「育休中は昇給なし」はありなのか

 京都にある大病院の話です。男性パート看護師が「3か月育休を取ったら職能給の昇給がなかったのは違法」と勤務先病院を訴えました。

 この病院では、基本給は、本人給(年齢給。45歳で停止)、職務給(医療資格による定額)そして職能給から成ります。問題の職能給は、SABCDの5段階で毎年査定されます。

 そして、育児休業規程にはこうありました。「昇給については、育児休業中は本人給のみの昇給とします。」実際には、前年度に3か月以上の育児休業を取得した職員には、翌年の定期昇給で職能給を据え置く運用をしていました。

 京都地裁は、病院が職能給を据え置いたのは違法とまでは言えないと判断しました。しかし、大阪高裁は、育休以外の理由で休んだ場合の対応を病院に尋ねました。病院は、欠勤以外すなわち遅刻・早退、有給休暇・慶弔休暇、労災休業は不就労扱いしていないと説明しました。すると高裁は「病院は、他の休暇・休業よりも育児休業を不利益に取り扱っている」「病院の運用では、育休を3か月取得した者を昇給せず、育休を2か月と28日取得して遅刻・早退が2日分あった者には昇給するということになり不合理」として、病院に看護師の給与・賞与差額2年分89,040円の支払いを命じました。
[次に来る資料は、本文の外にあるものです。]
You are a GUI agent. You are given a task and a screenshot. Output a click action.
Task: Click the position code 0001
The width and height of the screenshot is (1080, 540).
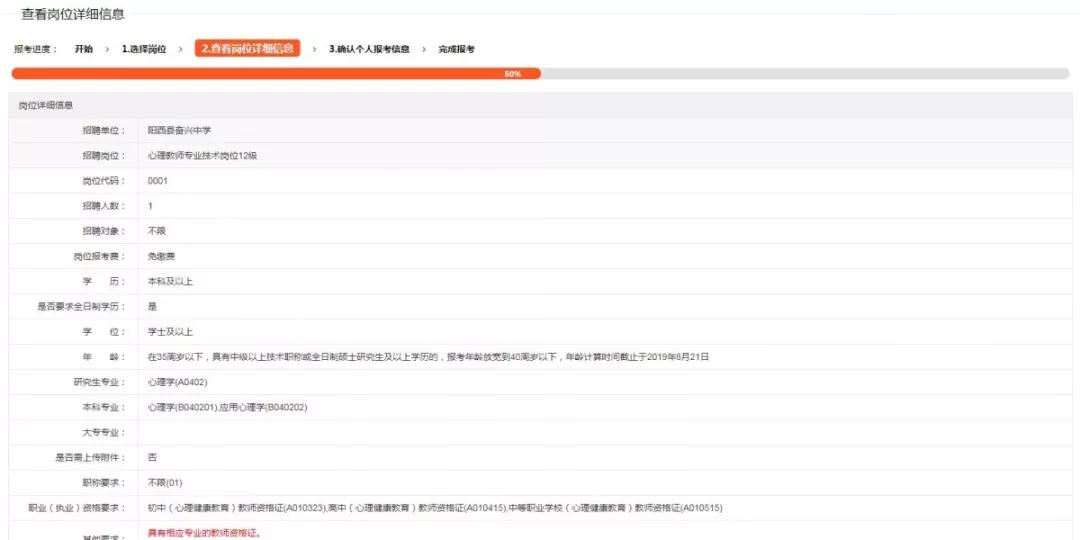[158, 181]
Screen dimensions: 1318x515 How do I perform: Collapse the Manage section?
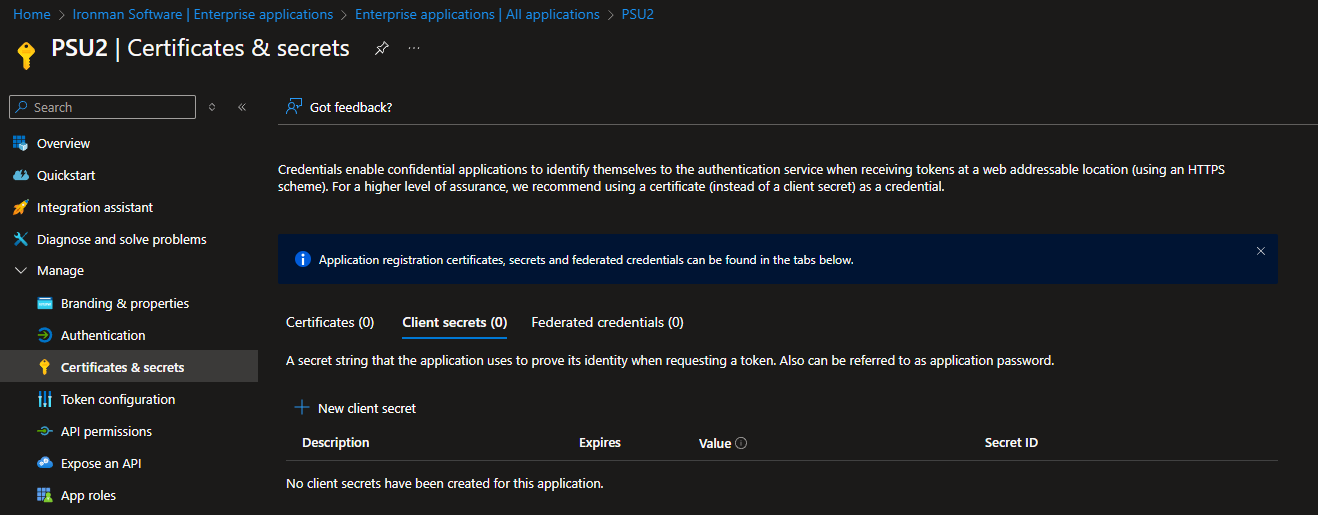(21, 271)
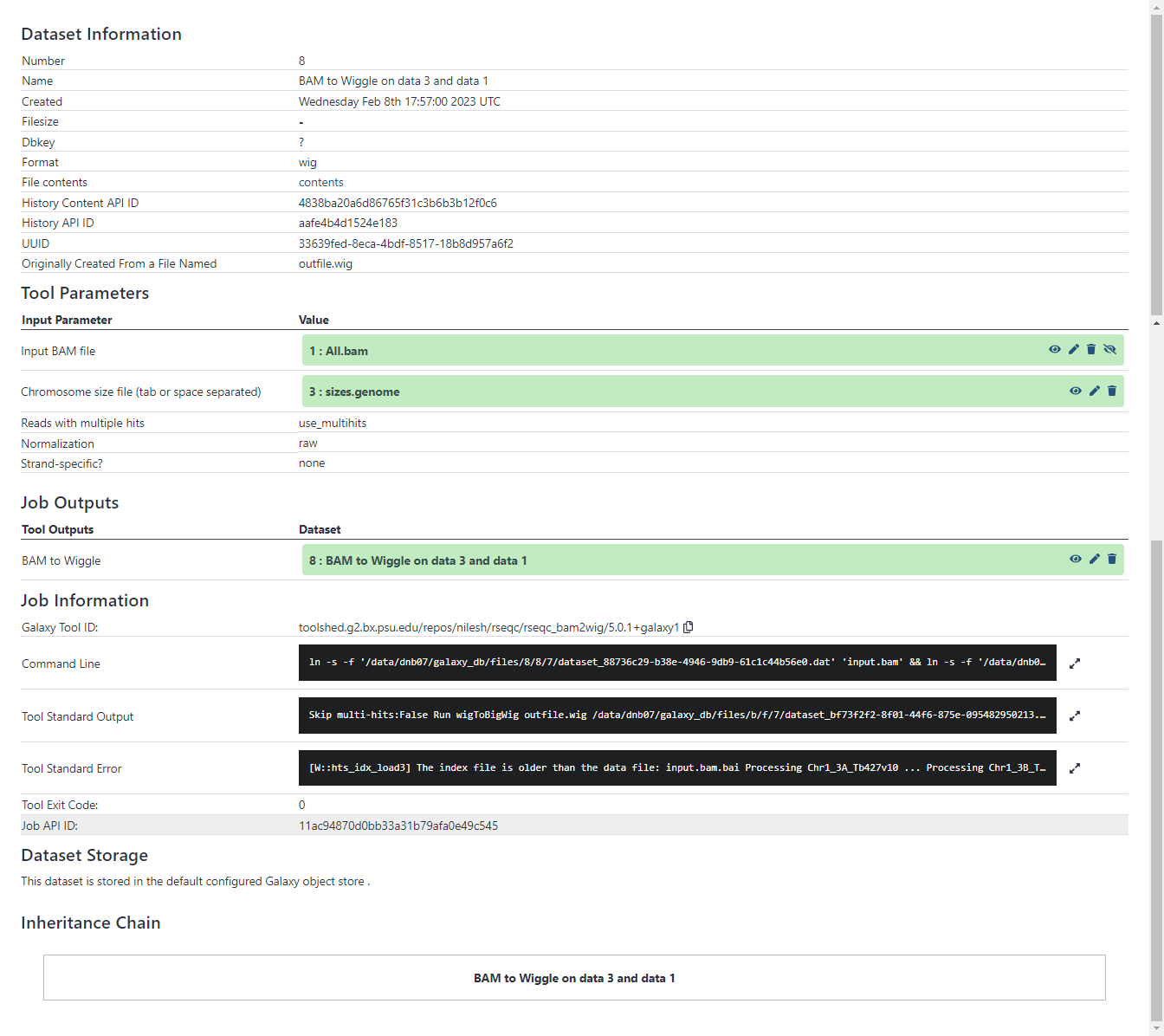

 昇給査定において遅刻・早退、有給休暇・慶弔休暇、労災休業を付不就労期間に含めないという病院のおおらかな運用があだになった感があります。実務では、育児をする社員の待遇に違法がないよう注意するのはもちろんですが、育休をとらない独身社員やお子さんのいらっしゃらない既婚社員との公平感をもたせる打ち手も必要ではないでしょうか。